Recovery is similar to that in residential neighborhoods despite the huge roof sizes, which come in tens or hundreds of thousands of square feet.
“We're moving along, but these things take time, especially in the commercial arena where you have large buildings involved. It takes time to work through the insurance claims, and then it takes time to schedule the roofers because they're all very busy,” said Bob Puckett, industrial property broker with Price Edwards.
Bulk warehouse space, especially, was sucked up after the storms, he said.
“Basically, everything that was on the market, especially among the portfolio properties, was immediately absorbed as (owners) moved their tenants into their vacant buildings while the roofs were repaired,” Puckett said. “Those tenants were still paying the same amount as they did in their primary leases. However, the lowered availability has resulted in higher lease rates, and we have seen a general trend toward higher lease rates over the past 12 months.”

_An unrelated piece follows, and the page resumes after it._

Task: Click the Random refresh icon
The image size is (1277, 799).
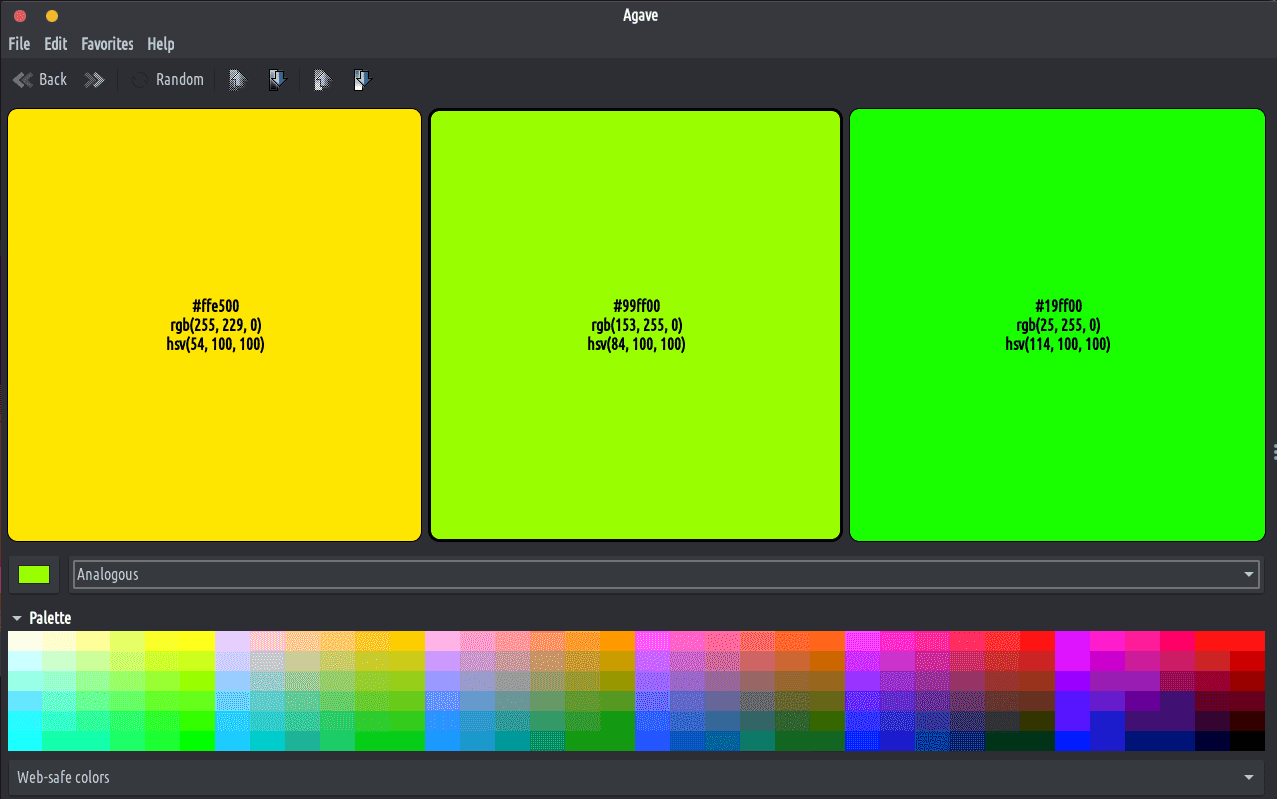Action: [140, 80]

Storm damage aside, speculative development is expected “by those few developers who can finance such projects,” Price Edwards said.
• Price Edwards estimated the vacancy of bulk warehouse space — ceiling height 24 feet and higher — at 5 percent to 6 percent. Vacancy had plummeted from 20.4 percent in 2011 to 6.5 percent in 2012. The tightest area was the southwest submarket with a vacancy of 2.7 percent.
• Flex space vacancy was estimated at 8 percent to 9 percent, down from 11 percent in 2012. Flex space is suitable for a mix of office, warehouse, lab and showroom areas and generally has ceiling height of 18 feet or less, but includes some newer properties with higher ceilings if they are marketed as flex space.
• Vacancy of service warehouse space — ceiling height 18 to 23 feet — had an estimated vacancy of 12.1 percent, up from 9.5 percent in 2012. Price Edwards noted that the smallest square footage of the industrial property types, and that once sizable vacancy can greatly change the calculation.
Puckett said that an ordeal like scrambling to relocate materials from a damaged warehouse to space untouched by wind and rain can test relationships.
“That depends on how the landlord handles the emergency. If the landlord handles it, meets all the tenant's needs, gets them into the temporary space as quickly as possible, then you end up with a happy tenant. If the landlord does not do those things and does not take care of the tenant, then you can end up with an unhappy tenant,” he said.